Setting up a hospital tank for your guppy fish is easy. Quarantine tanks help isolate and treat sick guppies. Hospital/Quarantine tanks cannot, however, treat parasite problems. To treat parasite problems, you need to treat the main aquarium.
Benefits of Having A Hospital Tank For Guppies
- Isolation/quarantine of diseased fish protects healthy fish
- Provides safety to ill fish from aggressive fish
- Less medication used in the smaller quarantine tank is cost-effective
- It is easy to sterilize hospital tanks after use
- Easier to provide specialized care such as water changes
- Easier to remove or change medications
- Protects the biological filter in the main tank
How To Handle Equipment For Guppy Quarantine Tanks
You need to to use a different set of equipment (nets, buckets, etc.) in the hospital tank. Clean each piece of equipment after each use—clean items used in the quarantine tank with hot water and then dry the items to prevent re-contamination. When changing medicated water, always wear rubber gloves. Chemicals used to treat fish can harm humans on contact.
How To Treat Guppies In Quarantine Tank
Always do partial water changes when medicating guppies in the hospital tank. For example, you need to change the water in the hospital tank if you used it before to perform the treatment. Change the water before each re-treatment.
By changing the water, you remove potential disease-causing organisms in the water. Water changes also help remove a build-up of medication that has run its course and is no longer effective.
Changing the water in the hospital tank also remove toxic substances like ammonia that builds up because of the breakdown of the biological components of the medication.
Pay attention to the behavior of the guppies during treatment. If there are signs of discomfort with 30-60 minutes of treatment, remove the fish. Place the distressed fish in clean, aerated water of the same temperature.
Some medications are too strong for guppies that are ill. pH and hardiness can affect the toxicity of some chemicals. Most medication-makers consider this, but there’s always the odd one that causes problems.
Choosing The Right Medication To Treat Guppy
Be sure to diagnose and treat only the illness that’s affecting your guppy. The narrower the spectrum of the medication, the more potent it is.
Broad-spectrum medications are not needed as they do not benefit the tank or fish in any way. Avoid adding unneeded substances to the tank as it can weaken the already sick guppy.

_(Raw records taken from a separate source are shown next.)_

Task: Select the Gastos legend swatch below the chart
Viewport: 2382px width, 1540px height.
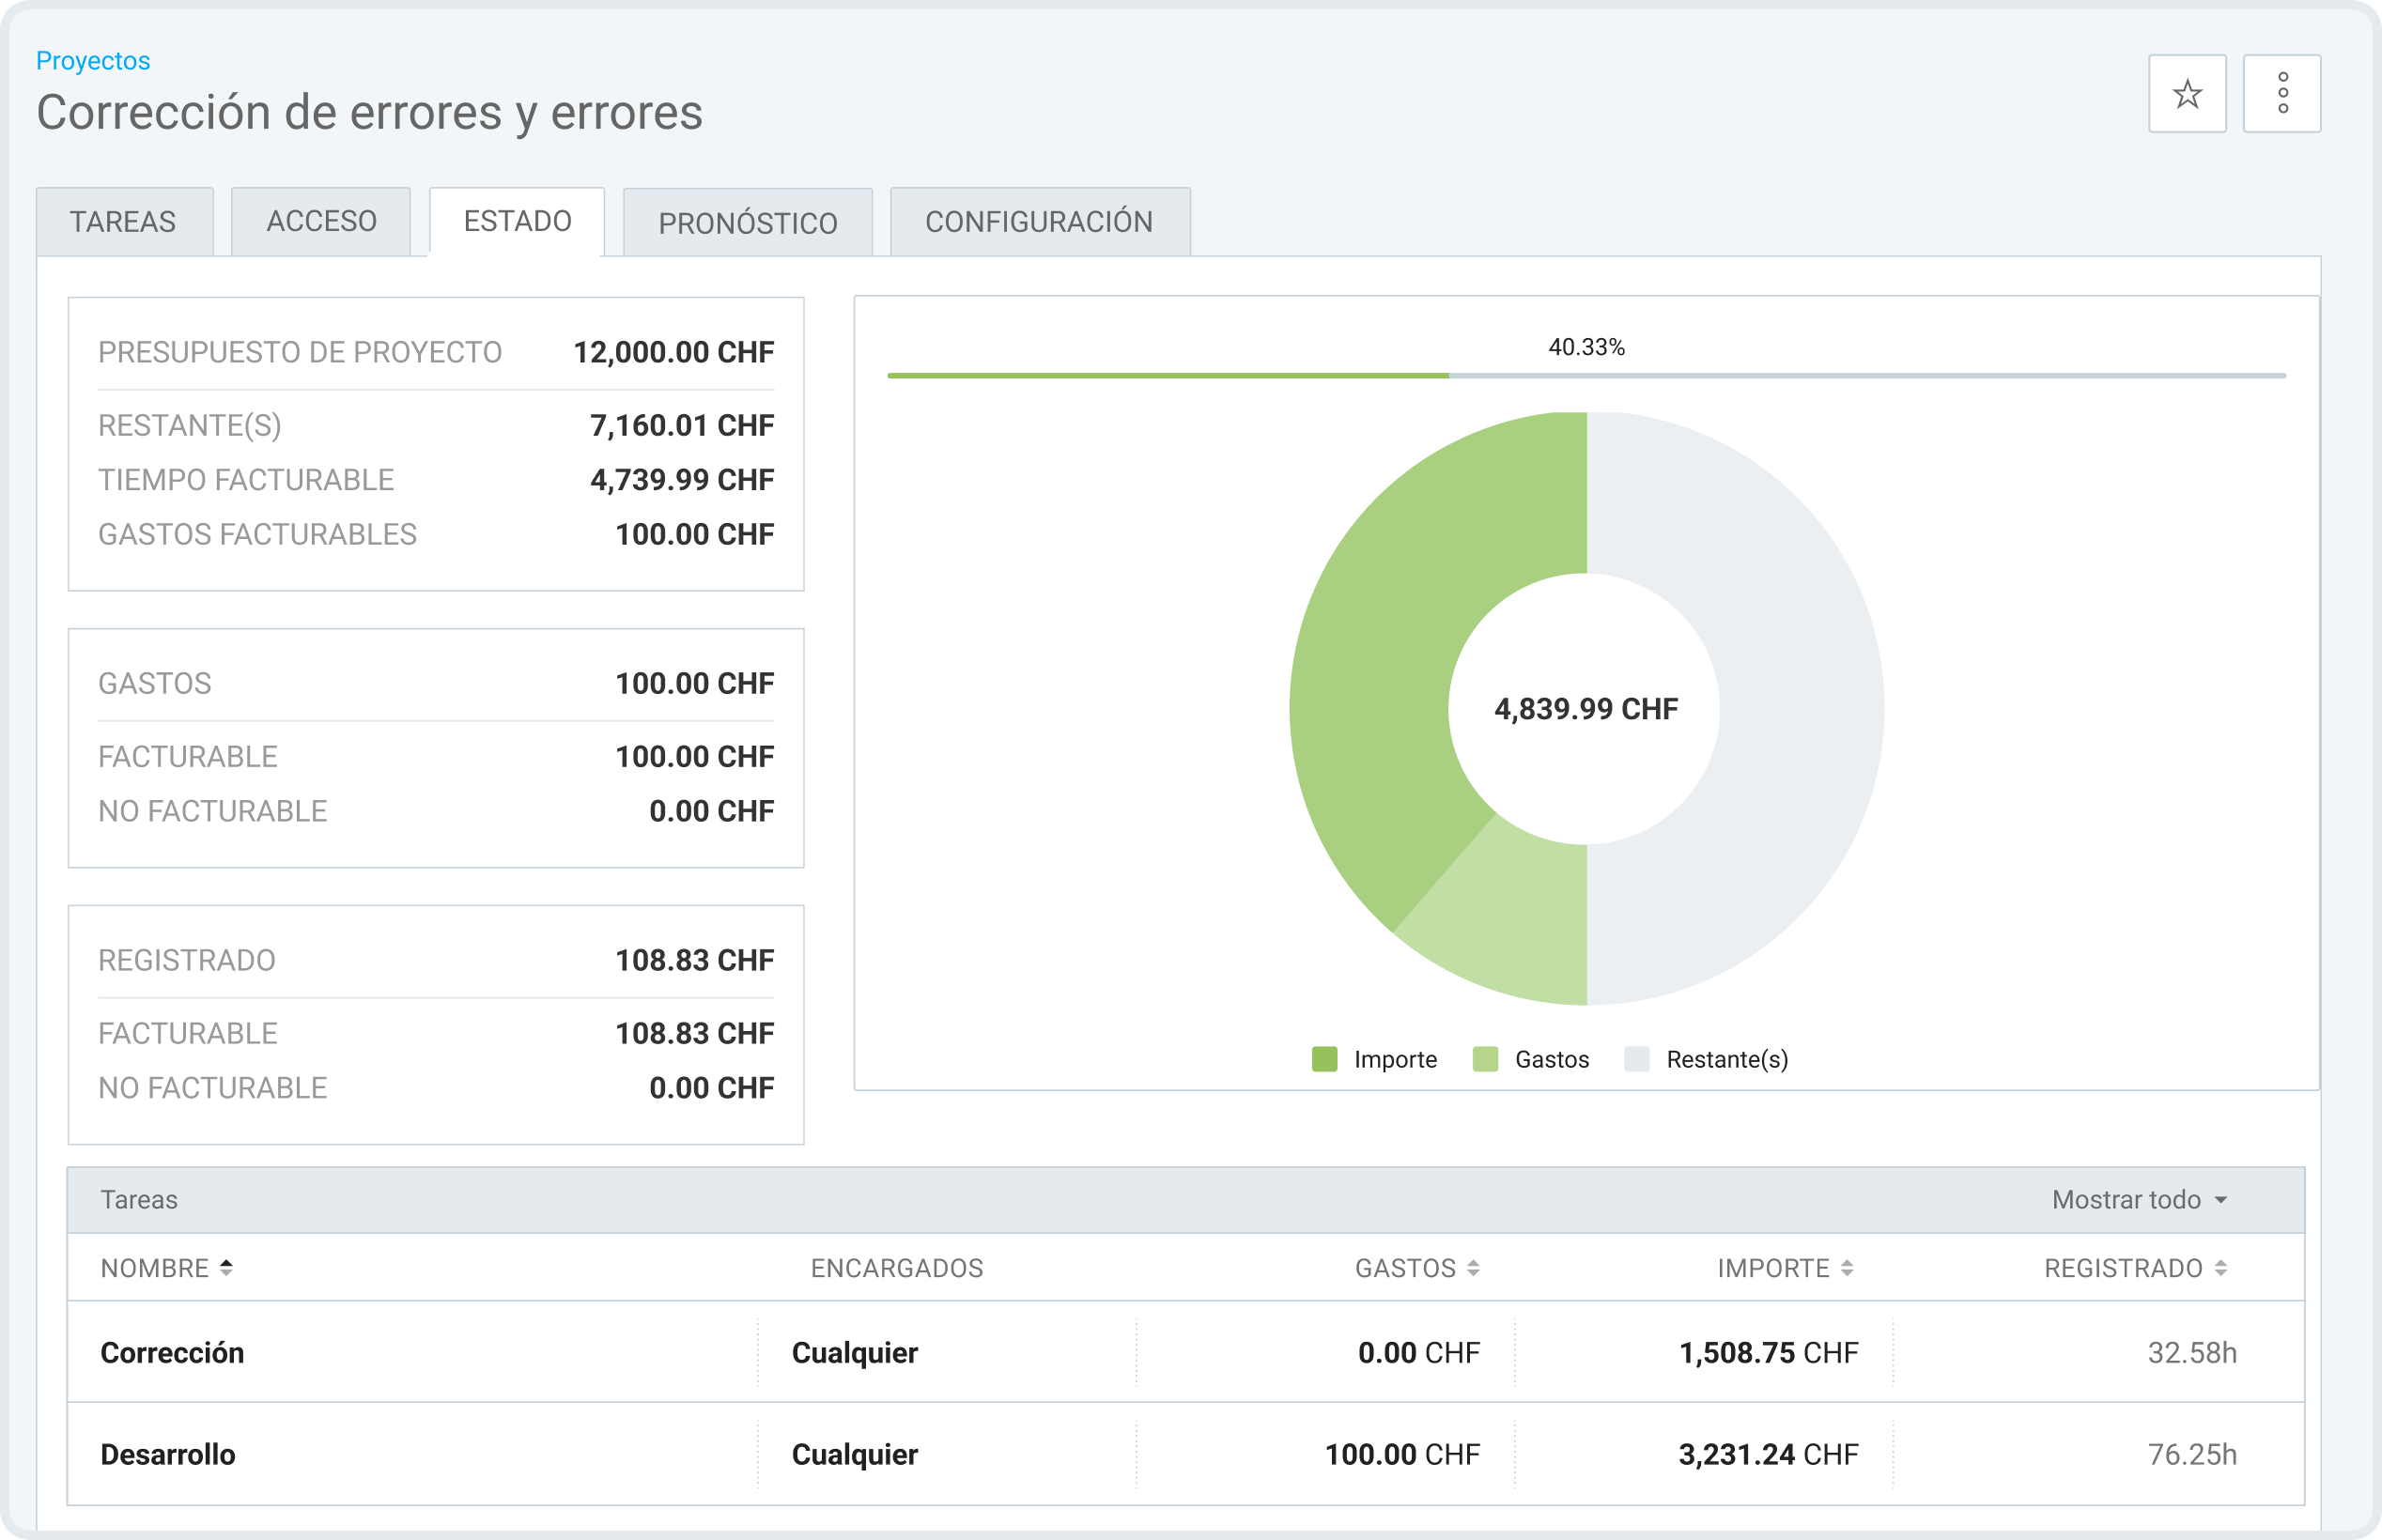Action: 1485,1059
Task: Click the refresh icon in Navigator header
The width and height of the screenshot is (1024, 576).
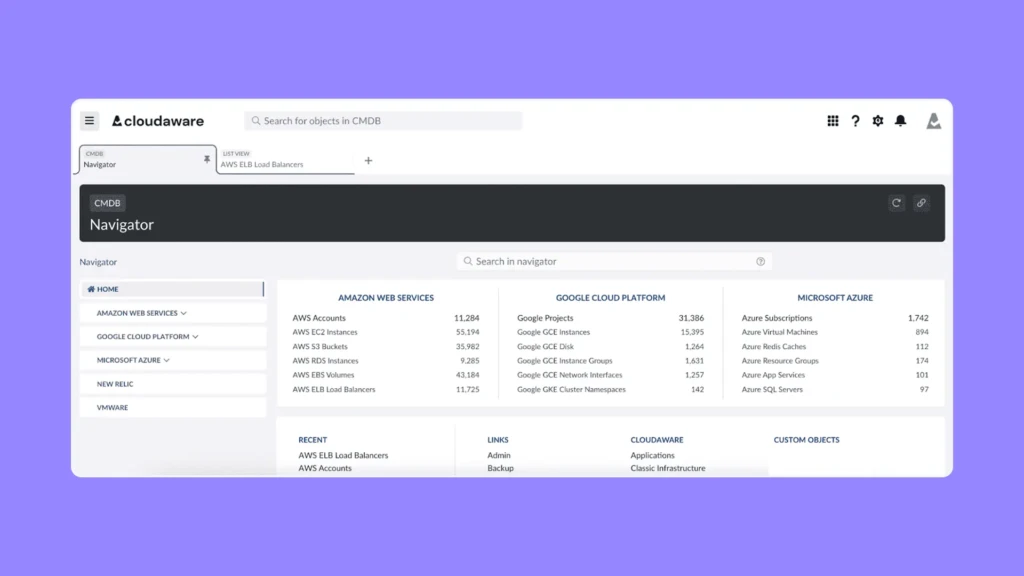Action: [x=896, y=203]
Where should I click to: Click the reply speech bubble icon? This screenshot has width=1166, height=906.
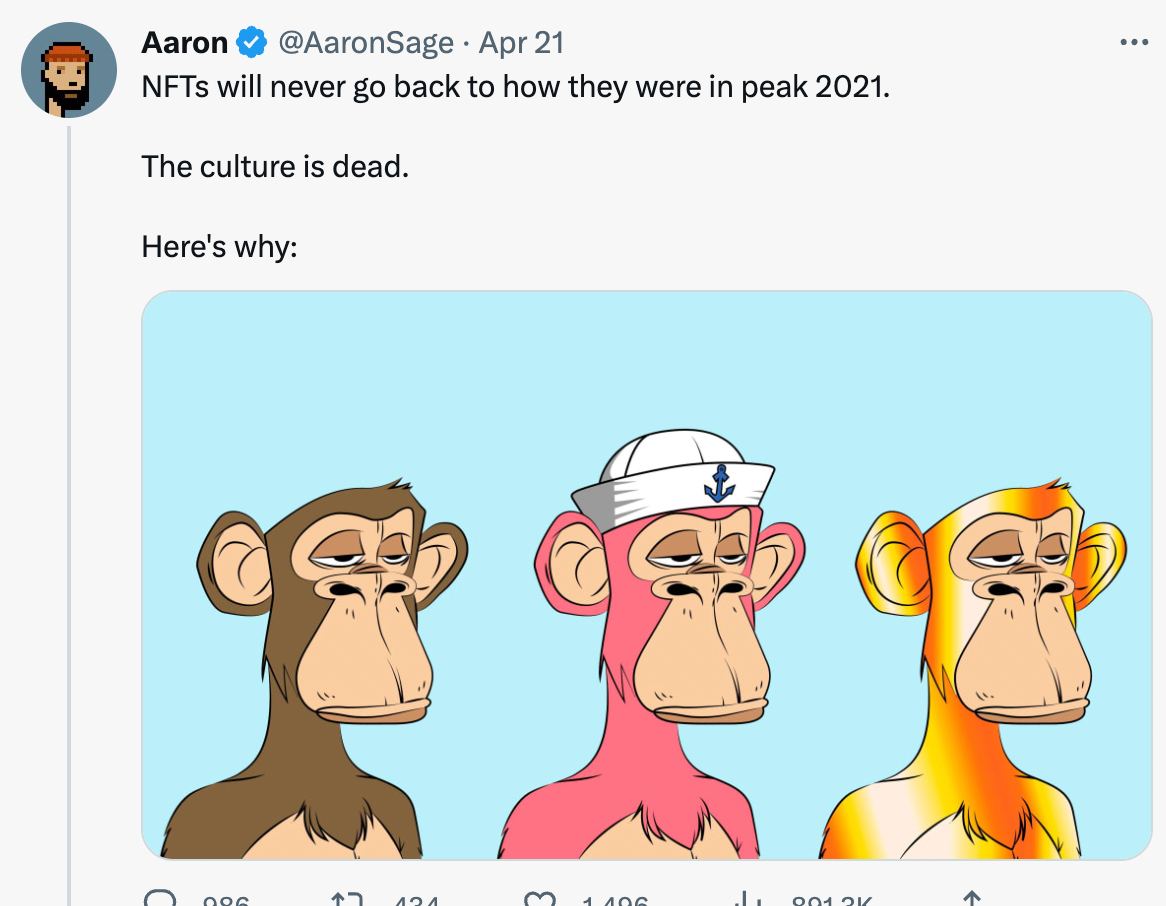click(159, 898)
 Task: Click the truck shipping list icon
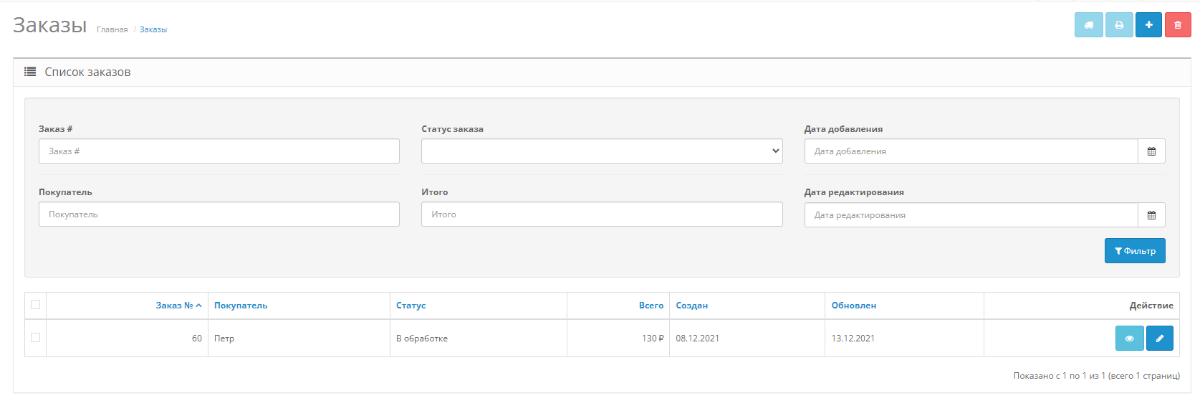coord(1088,24)
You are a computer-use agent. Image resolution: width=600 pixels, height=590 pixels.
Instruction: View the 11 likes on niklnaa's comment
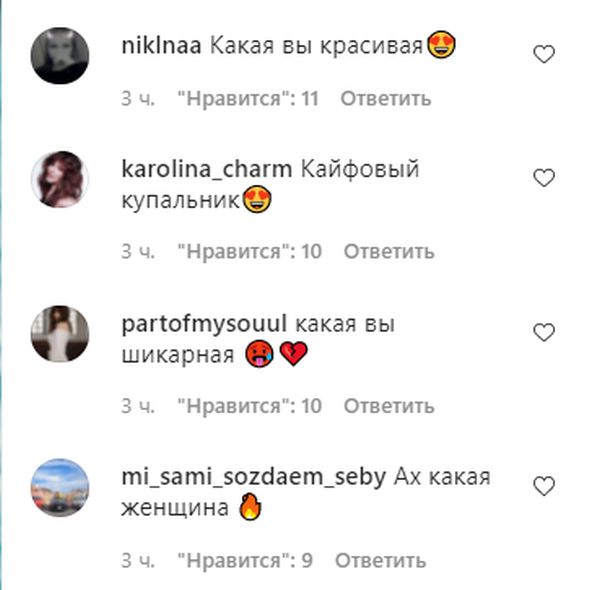click(x=248, y=99)
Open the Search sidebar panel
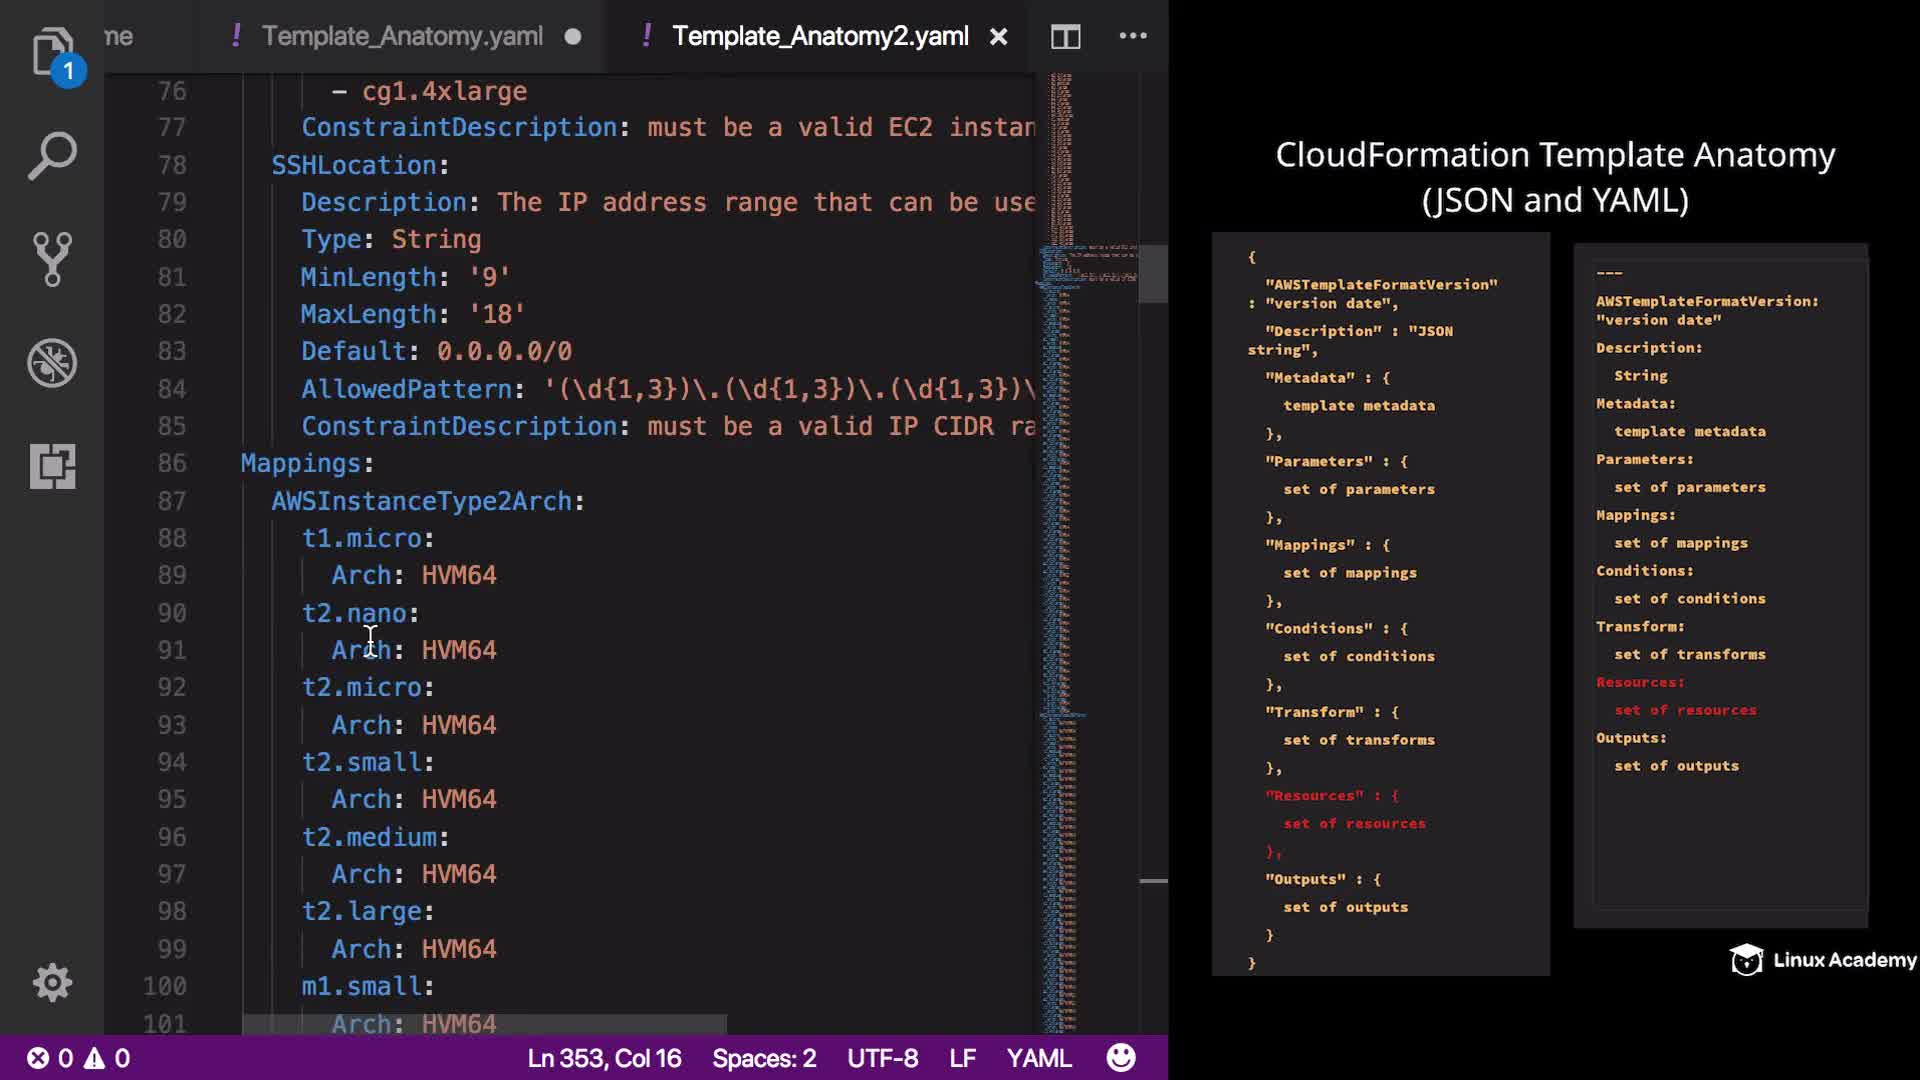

Always research the ingredients of the medication. For example, some medicines are light sensitive (such as Tetracycline). In this case, keep the lights off and do not allow any sunlight to enter the tank.
Likewise, organic matter, pH levels, etc. reduces the effectiveness of some chemicals. You may underdose the tank and slow down the healing process. Read and research!
Things To Consider
- Use medication only when needed.
- Prevention is better than cure – proper care with sufficient water changes, and no overfeeding helps prevent diseases and parasites.
- If guppies are sick, use no more chemicals than necessary for a cure.
- Fish medications are strong chemicals. Understand what the chemicals treat, and the specific chemical’s drawbacks.
- Give medication a chance to work. Do not expect an instant cure.
- Improvement within a week of starting the medication is average.
- Three full treatments of most medication (follow instructions as shown on the box) should be given (as well as three partial water changes), and if there is any improvement, proceed until finished.
- If there is no sign of improvement or if the fish’s condition seems to be worsening, try changing treatment. You need to remove the old medication. The safest way to remove copper and other chemicals are to make water changes in addition to carbon filtration for 12 hours.